### What the task requires
Taking the line that contains "Screen dimensions: 1400x1400" as the first, copy exactly every line through the last line of the records, and nothing else.

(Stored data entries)
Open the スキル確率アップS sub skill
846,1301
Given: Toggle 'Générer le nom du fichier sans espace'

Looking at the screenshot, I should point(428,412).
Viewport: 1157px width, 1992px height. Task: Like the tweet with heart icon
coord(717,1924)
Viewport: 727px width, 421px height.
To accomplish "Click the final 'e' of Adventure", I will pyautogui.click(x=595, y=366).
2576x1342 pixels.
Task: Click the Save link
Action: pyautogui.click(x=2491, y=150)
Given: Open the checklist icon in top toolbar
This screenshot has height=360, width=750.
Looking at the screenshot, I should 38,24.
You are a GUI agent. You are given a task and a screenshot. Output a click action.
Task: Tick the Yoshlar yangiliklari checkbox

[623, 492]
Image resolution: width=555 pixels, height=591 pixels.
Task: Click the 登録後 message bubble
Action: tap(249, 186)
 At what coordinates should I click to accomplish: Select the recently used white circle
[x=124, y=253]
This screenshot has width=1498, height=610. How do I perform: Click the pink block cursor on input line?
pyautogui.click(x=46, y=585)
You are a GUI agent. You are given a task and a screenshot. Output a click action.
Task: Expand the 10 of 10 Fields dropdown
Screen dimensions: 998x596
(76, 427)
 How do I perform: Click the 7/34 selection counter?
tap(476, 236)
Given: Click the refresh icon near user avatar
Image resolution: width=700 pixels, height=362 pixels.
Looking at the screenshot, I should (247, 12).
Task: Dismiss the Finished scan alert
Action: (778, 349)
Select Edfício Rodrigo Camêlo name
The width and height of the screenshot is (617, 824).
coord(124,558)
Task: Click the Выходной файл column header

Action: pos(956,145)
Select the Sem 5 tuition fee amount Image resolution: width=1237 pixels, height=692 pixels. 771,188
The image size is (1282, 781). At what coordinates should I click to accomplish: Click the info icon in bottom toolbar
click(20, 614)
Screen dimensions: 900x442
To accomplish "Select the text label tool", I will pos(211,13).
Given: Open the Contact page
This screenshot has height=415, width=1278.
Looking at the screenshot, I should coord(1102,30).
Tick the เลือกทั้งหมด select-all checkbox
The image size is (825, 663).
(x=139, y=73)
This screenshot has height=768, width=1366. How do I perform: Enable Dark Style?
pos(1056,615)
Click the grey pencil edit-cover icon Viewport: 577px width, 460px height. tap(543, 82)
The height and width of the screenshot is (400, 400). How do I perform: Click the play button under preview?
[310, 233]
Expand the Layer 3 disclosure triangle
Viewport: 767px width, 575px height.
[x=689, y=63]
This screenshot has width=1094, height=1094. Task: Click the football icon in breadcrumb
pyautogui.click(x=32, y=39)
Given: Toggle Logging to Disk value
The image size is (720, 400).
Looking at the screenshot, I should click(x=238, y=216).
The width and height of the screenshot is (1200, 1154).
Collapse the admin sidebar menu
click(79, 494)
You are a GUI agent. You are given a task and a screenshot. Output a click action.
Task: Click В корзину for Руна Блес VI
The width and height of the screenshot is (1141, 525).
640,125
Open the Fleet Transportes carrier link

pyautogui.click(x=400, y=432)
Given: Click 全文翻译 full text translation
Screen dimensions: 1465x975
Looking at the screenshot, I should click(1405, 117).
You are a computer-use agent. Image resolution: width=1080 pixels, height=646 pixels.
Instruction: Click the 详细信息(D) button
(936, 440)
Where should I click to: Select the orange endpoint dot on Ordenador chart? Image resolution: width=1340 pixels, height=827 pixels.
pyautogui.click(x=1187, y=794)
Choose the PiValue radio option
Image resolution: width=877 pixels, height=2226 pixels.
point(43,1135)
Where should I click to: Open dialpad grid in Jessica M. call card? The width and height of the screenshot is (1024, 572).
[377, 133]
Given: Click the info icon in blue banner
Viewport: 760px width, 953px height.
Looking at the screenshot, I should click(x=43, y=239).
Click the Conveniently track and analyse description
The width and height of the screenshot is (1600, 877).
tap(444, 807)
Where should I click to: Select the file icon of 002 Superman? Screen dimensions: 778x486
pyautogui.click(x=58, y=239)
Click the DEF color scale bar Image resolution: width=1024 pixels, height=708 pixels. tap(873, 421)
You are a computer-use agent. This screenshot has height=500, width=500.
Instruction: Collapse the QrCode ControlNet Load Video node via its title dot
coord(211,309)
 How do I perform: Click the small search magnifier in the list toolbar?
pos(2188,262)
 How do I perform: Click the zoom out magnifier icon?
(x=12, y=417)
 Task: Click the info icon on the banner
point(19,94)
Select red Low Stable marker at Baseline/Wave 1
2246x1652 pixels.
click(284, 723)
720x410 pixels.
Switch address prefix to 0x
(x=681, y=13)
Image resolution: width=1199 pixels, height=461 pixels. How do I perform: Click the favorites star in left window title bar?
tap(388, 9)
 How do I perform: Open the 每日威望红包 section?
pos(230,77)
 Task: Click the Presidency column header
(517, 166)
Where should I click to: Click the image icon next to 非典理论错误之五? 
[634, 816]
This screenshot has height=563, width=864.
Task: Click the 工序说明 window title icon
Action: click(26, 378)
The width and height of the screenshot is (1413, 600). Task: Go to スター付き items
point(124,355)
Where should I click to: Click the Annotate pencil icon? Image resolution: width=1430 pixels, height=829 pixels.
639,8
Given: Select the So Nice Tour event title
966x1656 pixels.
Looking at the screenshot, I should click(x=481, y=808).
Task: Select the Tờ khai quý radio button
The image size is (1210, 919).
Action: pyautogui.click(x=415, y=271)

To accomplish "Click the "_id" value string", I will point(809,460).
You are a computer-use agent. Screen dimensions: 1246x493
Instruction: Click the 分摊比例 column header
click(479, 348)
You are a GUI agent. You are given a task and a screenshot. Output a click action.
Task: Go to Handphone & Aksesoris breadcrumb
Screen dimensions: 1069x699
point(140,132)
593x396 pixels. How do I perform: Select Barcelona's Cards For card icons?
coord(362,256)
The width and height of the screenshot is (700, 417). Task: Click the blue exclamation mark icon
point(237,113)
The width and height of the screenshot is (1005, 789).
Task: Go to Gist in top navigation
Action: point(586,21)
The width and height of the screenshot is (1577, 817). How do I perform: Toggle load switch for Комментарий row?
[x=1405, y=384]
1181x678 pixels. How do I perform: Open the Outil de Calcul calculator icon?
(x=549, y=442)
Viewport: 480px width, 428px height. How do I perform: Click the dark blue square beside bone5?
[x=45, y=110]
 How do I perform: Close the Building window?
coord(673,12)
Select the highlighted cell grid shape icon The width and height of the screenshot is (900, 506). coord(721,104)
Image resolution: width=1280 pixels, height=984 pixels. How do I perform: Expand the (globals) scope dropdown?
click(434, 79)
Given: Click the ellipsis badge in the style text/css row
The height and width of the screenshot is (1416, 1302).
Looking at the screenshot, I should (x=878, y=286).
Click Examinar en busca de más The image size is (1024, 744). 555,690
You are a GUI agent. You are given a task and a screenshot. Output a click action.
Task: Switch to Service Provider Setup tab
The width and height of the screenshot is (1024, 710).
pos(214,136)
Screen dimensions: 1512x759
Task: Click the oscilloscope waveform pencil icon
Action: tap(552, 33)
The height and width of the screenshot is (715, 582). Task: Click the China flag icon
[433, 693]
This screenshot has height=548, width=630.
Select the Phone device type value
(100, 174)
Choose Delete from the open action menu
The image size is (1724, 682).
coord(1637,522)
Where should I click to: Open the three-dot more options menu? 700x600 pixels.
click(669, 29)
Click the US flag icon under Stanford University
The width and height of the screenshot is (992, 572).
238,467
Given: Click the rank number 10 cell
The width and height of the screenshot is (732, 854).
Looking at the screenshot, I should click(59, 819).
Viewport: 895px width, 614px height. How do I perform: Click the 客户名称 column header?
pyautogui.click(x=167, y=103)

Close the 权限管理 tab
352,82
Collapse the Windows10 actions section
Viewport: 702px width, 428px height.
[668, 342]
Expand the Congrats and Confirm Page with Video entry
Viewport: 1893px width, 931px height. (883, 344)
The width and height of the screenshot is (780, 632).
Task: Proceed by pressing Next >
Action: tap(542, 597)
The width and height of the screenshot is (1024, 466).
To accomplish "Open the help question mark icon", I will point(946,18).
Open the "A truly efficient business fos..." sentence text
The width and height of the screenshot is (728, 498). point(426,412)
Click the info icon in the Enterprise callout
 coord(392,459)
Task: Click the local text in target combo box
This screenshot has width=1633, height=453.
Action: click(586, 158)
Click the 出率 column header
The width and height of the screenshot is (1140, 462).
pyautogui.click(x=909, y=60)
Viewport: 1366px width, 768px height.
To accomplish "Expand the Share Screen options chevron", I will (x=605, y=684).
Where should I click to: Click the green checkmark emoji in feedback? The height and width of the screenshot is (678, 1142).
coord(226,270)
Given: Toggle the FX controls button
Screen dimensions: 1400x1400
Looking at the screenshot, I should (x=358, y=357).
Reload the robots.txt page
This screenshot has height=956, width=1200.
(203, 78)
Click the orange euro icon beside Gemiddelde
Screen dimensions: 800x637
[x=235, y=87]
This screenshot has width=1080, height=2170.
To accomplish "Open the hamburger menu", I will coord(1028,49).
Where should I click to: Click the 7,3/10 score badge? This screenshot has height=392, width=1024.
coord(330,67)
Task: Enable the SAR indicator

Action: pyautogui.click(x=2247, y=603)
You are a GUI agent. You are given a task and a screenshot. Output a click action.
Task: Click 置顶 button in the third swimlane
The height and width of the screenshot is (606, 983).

### Result
Screen dimensions: 1400x1400
Looking at the screenshot, I should (x=358, y=357).
Reload the robots.txt page
This screenshot has height=956, width=1200.
(203, 78)
Click the orange euro icon beside Gemiddelde
Screen dimensions: 800x637
[x=235, y=87]
This screenshot has width=1080, height=2170.
To accomplish "Open the hamburger menu", I will coord(1028,49).
Where should I click to: Click the 7,3/10 score badge? This screenshot has height=392, width=1024.
coord(330,67)
Task: Enable the SAR indicator

Action: pyautogui.click(x=2247, y=603)
You are a GUI agent. You are given a task and a screenshot. Output a click action.
Task: Click 置顶 button in the third swimlane
The height and width of the screenshot is (606, 983).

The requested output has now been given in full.